*Bias and pathology in minimax search*, 2005, A. Sadikov, I. Bratko, I. Kononenko

uses KRK endings to investigate this.

Here's a simplified situation which I was able to analyse mathematically. Suppose the branching factor is 2, the true value of all nodes is 0, and that the evaluation function gives noisy estimates of this, independent random variables which are symmetric about 0, with cdf F. The minimax evaluation at the root tends towards F^-1((sqrt(5)-1)/2) ~= F^-1(.618) as the depth tends to infinity. It's funny to see the golden ratio appearing.

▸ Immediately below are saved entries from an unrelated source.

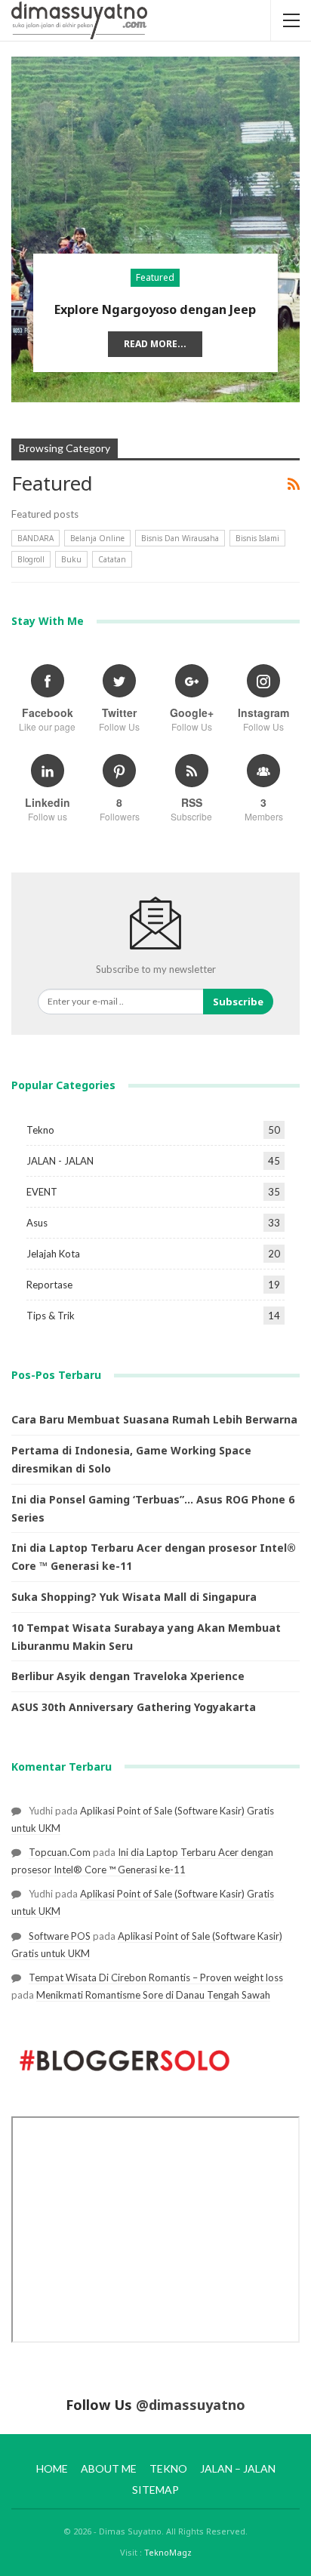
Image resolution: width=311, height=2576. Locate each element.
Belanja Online (97, 538)
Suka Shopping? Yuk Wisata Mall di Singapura (134, 1597)
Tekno (40, 1130)
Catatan (112, 559)
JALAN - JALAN (60, 1161)
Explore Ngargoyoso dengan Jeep (155, 309)
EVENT (41, 1192)
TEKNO (168, 2468)
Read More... (155, 343)
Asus (37, 1223)
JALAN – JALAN (238, 2468)
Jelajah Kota (53, 1254)
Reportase (49, 1285)
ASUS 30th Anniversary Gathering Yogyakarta (133, 1707)
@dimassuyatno (190, 2405)
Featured (155, 277)
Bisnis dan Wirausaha (180, 538)
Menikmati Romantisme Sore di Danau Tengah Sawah (153, 1995)
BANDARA (35, 538)
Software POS (60, 1936)
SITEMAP (155, 2489)
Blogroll (31, 559)
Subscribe (238, 1001)
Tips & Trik (50, 1316)
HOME (52, 2468)
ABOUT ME (109, 2468)
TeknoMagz (168, 2552)
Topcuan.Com (60, 1852)
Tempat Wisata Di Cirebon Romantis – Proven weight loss (156, 1977)
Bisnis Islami (257, 538)
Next (277, 217)
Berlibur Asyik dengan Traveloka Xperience (128, 1676)
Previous (34, 217)
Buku (71, 559)
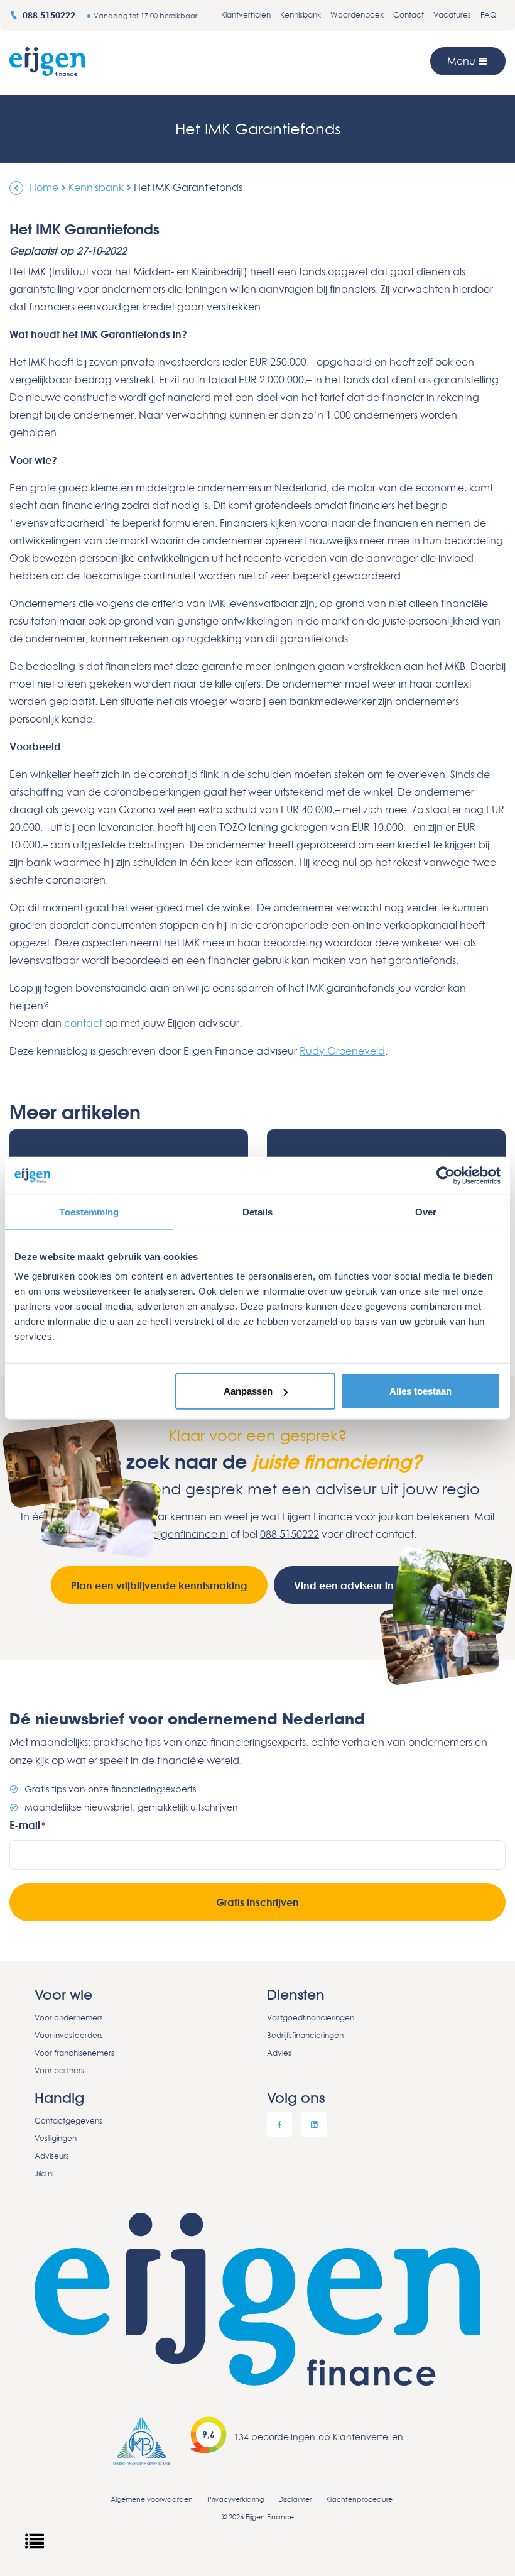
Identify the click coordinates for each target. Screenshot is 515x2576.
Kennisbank (300, 14)
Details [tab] (257, 1211)
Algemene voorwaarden (152, 2499)
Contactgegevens (68, 2120)
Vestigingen (56, 2138)
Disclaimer (295, 2499)
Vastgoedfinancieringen (310, 2017)
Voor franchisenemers (74, 2053)
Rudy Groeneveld (342, 1050)
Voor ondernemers (69, 2017)
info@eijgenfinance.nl (176, 1534)
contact (83, 1023)
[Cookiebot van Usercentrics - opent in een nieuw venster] (446, 1175)
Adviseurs (52, 2156)
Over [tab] (425, 1211)
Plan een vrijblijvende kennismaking (159, 1585)
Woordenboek (357, 14)
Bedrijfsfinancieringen (305, 2035)
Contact (408, 14)
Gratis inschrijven (257, 1902)
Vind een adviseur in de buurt (366, 1585)
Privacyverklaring (235, 2499)
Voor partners (59, 2070)
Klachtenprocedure (359, 2499)
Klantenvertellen (368, 2436)
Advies (279, 2053)
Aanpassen (248, 1391)
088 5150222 (50, 14)
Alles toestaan (420, 1391)
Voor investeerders (69, 2035)
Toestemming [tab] (89, 1211)
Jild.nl (44, 2173)
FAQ (488, 14)
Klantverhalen (246, 14)
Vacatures (452, 14)
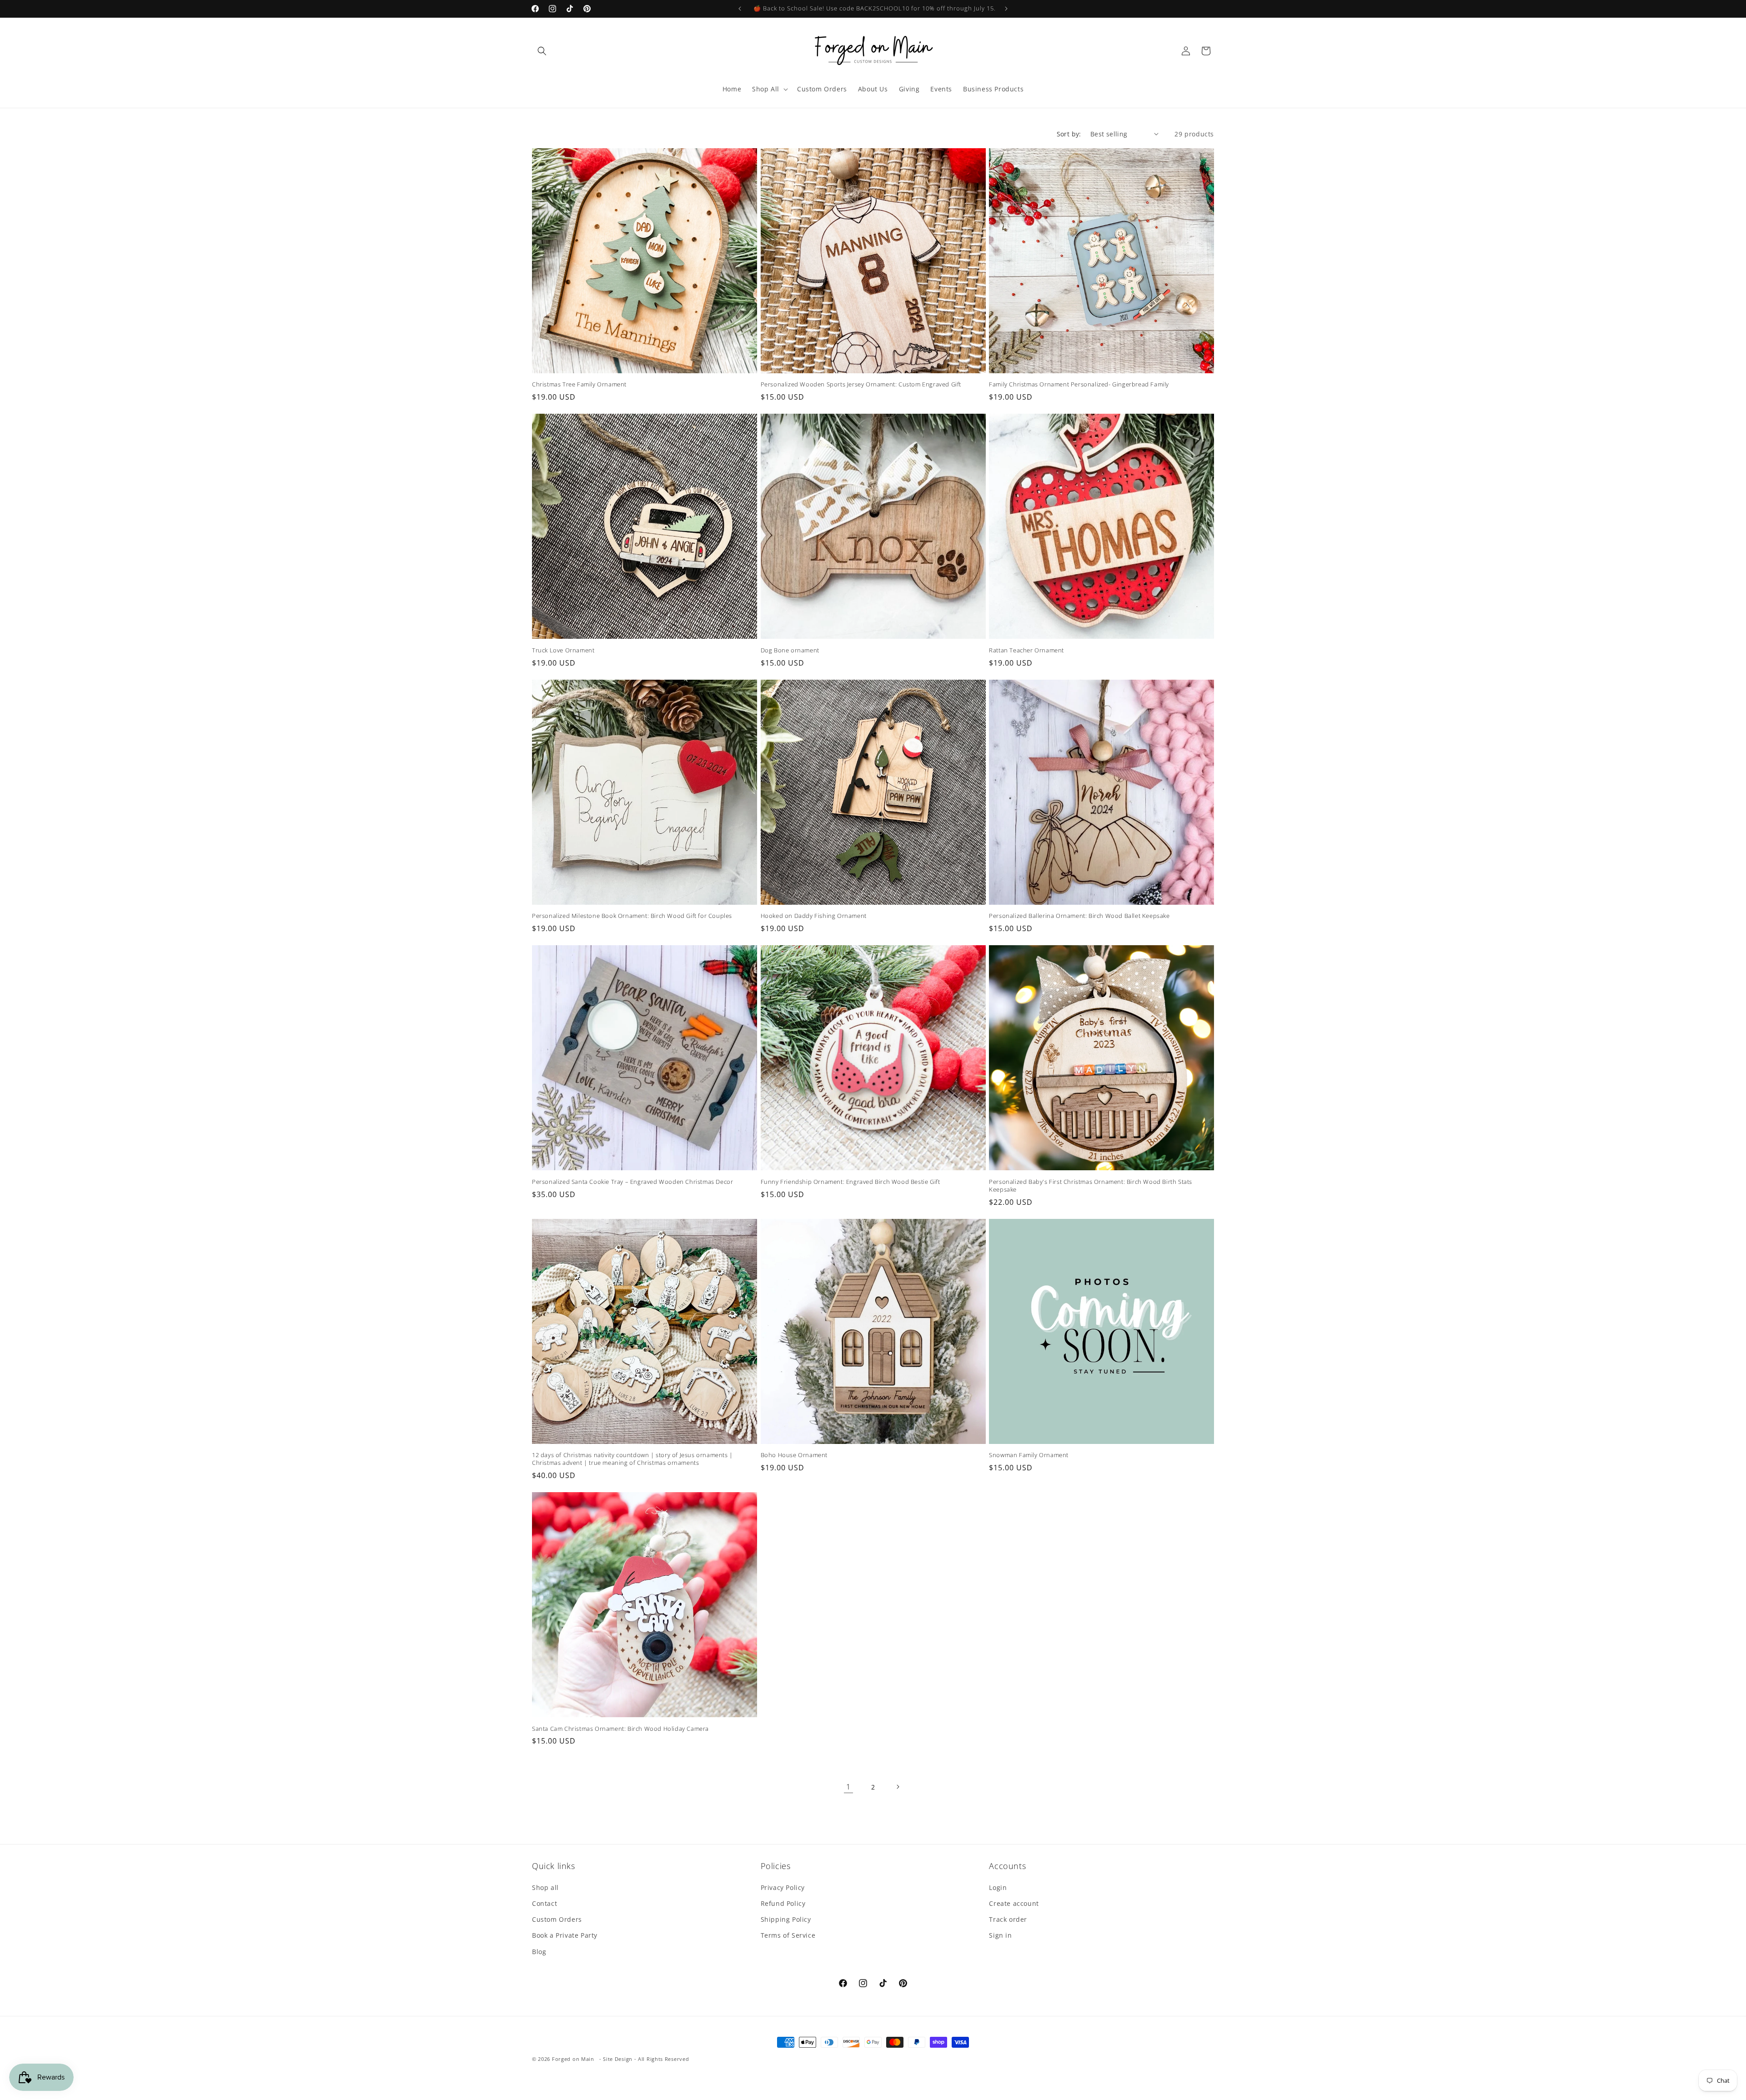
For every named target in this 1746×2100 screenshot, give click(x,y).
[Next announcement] (1006, 8)
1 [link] (848, 1787)
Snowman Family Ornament (1029, 1455)
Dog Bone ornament (790, 650)
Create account (1014, 1903)
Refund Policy (783, 1903)
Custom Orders (557, 1919)
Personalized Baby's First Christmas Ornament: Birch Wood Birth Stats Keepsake (1090, 1185)
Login (998, 1887)
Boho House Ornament (794, 1455)
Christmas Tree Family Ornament (579, 384)
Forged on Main (573, 2058)
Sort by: (1069, 134)
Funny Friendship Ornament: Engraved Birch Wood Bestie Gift (850, 1182)
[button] (542, 51)
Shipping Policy (786, 1919)
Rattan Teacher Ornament (1026, 650)
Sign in (1000, 1935)
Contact (544, 1903)
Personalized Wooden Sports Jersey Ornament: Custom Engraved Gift (861, 384)
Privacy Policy (783, 1887)
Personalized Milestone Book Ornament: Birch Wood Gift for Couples (632, 916)
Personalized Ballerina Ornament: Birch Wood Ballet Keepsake (1079, 916)
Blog (539, 1951)
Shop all (545, 1887)
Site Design (617, 2058)
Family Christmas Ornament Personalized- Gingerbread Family (1079, 384)
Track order (1008, 1919)
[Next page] (898, 1787)
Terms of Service (788, 1935)
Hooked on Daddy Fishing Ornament (814, 916)
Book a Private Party (564, 1935)
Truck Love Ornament (563, 650)
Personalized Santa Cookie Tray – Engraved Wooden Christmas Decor (632, 1182)
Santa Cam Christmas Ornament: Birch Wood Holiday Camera (620, 1729)
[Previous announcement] (740, 8)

If the noise follows a standard normal, the median root evaluations look like this.

Code: Select all

```
Ply root eval
0 0 median of standard normal
1 0.545 median of max(child evals)
2 0.103
3 0.46
4 0.216
5 0.369
6 0.245
7 0.345
8 0.264
9 0.33
10 0.277
11 0.32
12 0.285
13 0.313
14 0.29
15 0.309
16 0.294
17 0.306
18 0.296
19 0.304
20 0.297
HUGE 0.3003214
```

In a real game, the bias will occur when there is more than one nearly optimal move. This is not necessarily a bad thing. Positions with several nearly optimal moves are arguably superior to ones with only one. I found this from 2007 viewtopic.php?f=7&t=13433&p=114597&hili ... ax#p114597, where H.G.Muller suggests adding extra noise to obtain the effect, apparently unaware of the bias that already exists.

For fixed-depth minimax, the bias does not affect the ordering of evaluations. I guess there is some interaction with quiescent search and the width of aspiration windows. But I guess the bias is not a big issue for traditional engines.

On the other hand, if the search is to variable depths, as in PUCT, the even-odd oscillations seem problematic. I wonder if this part of why DeepMind found mean() better than max() for PUCT.